--- Start of Passage provided ---

I am trying to make a conformal plot of complex functions using contours in python using Matplotlib and NumPy. The thing is, whenever I run the code I get a plot for the inverse function.

For example, say I want to plot $f(z) = z^{2}$ : I would use this code:

import numpy as np

def f(z):
    return z**2  #definig function as x^2

x = np.linspace(-4,4,100) #real part of input
y = np.linspace(-4,4,100) #imaginary part of input

X,Y = np.meshgrid(x,y)

w = f(X + 1j*Y) #Plugging the real and imaginary parts into the function

plt.contour(X,Y, np.real(w)) #plots contour with the real part of the output
plt.contour(X,Y, np.imag(w)) #plots contour with the real part of the output


This gives me this picture:

The problem is that is the plot of the inverse function $f^{-1}(z) = \sqrt{z}$.

The picture I should have gotten should look like this:

I got that picture by changing $f(z)$ from $z^2$ to $\sqrt{z}$. I have had this problem with every function I have tried including $sin(z), \ exp(z), \ x^3$ and various other polynomials. Aside from this, I have genuinely no idea what to do or where to go from here. nor do I know what the problem actually is.

Note: I have not take complex analysis before so I dont have much knowledge about the subject so sorry if I misuse any terminology. The main reason I am doing any of this is because I think the plots look pretty. My main reference for how the plots should look is this geogebra project I made a while ago: https://www.geogebra.org/m/phmtsgrf


2 Answers 2


Why do you think the first plot is plot for the inverse function? It looks like the correct plot for $f(z)$ to me.

--- End of Passage provided ---

● **Tasks to complete**
[A] In the conformal plot question, go from "The picture I" up to and including "problem actually is.", switching "picture" to "image".
[B] Which two Python libraries does the conformal plot question say are being used?
[C] Can you rewrite the paragraph in the conformal plot question that begins "Note: I have not take complex analysis" as a short list, keeping its main facts?

--- Start of Data entries ---

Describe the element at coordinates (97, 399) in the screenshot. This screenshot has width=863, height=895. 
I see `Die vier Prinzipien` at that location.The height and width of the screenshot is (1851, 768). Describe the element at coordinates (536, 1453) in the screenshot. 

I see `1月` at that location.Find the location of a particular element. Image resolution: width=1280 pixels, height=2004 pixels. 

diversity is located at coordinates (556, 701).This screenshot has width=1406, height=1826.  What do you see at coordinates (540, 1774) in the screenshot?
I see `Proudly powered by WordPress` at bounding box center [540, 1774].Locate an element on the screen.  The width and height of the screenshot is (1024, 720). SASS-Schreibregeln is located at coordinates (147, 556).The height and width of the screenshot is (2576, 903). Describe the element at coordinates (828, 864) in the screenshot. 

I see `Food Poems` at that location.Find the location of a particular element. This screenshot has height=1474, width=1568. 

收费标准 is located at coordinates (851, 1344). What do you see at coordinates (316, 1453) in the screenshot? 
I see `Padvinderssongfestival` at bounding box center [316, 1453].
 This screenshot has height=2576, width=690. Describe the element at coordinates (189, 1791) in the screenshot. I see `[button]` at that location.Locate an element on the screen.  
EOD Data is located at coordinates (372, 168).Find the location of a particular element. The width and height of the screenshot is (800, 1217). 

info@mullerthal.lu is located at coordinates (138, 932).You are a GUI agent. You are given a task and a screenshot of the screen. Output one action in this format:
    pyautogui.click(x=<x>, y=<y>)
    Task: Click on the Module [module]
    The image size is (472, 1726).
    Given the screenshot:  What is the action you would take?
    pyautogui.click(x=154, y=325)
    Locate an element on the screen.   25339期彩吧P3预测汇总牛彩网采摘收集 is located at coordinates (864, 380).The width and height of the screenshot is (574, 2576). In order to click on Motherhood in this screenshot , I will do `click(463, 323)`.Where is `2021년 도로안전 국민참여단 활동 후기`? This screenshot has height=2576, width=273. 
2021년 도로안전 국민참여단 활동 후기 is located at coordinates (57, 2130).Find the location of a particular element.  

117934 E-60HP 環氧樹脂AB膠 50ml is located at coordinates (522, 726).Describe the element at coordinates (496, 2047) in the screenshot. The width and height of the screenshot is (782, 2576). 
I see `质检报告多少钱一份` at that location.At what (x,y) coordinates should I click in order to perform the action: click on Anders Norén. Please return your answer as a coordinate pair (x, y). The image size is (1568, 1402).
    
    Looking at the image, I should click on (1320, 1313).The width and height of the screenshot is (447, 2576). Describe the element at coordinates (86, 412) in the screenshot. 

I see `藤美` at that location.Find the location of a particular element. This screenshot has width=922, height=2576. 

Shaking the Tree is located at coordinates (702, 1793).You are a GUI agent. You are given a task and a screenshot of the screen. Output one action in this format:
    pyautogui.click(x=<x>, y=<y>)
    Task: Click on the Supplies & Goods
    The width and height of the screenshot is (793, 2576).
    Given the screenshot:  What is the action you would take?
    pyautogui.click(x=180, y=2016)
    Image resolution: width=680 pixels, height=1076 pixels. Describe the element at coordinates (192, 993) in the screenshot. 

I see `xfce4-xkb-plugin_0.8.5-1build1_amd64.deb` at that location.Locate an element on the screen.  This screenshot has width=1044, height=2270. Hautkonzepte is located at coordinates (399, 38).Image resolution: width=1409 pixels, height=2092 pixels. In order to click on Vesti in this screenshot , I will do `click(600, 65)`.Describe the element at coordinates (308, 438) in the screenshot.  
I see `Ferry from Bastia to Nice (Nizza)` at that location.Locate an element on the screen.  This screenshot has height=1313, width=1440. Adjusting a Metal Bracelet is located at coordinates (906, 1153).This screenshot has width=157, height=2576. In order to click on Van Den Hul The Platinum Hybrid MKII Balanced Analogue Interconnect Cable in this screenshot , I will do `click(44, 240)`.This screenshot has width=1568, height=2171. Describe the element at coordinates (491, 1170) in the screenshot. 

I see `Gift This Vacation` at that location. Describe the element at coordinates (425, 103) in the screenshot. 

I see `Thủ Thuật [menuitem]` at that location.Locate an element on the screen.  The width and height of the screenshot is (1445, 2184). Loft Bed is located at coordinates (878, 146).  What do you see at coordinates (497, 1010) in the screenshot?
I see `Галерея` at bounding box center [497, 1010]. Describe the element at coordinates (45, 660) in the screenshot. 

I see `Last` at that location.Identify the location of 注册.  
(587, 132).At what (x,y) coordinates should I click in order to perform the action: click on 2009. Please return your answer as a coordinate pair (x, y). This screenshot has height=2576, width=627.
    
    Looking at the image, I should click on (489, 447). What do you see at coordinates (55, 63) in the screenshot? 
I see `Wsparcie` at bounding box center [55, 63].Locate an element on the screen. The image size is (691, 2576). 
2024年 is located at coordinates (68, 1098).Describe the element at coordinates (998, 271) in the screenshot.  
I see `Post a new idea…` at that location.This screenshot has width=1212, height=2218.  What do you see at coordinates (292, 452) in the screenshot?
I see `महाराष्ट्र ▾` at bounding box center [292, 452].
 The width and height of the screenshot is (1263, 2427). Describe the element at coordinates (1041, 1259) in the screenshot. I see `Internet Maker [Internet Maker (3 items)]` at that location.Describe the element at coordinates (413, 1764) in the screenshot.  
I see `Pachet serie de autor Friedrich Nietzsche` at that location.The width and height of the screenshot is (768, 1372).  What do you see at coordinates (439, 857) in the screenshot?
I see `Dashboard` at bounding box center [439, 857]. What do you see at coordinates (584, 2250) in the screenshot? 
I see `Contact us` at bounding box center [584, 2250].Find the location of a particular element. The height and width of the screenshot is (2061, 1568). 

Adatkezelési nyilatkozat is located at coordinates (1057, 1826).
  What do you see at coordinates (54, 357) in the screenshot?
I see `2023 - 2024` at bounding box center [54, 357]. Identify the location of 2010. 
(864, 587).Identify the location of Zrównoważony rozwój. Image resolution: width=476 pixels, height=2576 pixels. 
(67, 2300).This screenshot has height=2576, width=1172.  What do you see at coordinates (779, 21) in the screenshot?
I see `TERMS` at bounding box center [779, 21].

--- End of Data entries ---

● **Results for the exercise**
[A]
The image I should have gotten should look like this:

I got that image by changing $f(z)$ from $z^2$ to $\sqrt{z}$. I have had this problem with every function I have tried including $sin(z), \ exp(z), \ x^3$ and various other polynomials. Aside from this, I have genuinely no idea what to do or where to go from here. nor do I know what the problem actually is.

[B] Matplotlib and NumPy.

[C]
- The poster has not studied complex analysis and apologizes for any misused terminology.
- The main reason for making the plots is that they look pretty.
- The main reference for how the plots should look is a GeoGebra project the poster made a while ago: https://www.geogebra.org/m/phmtsgrf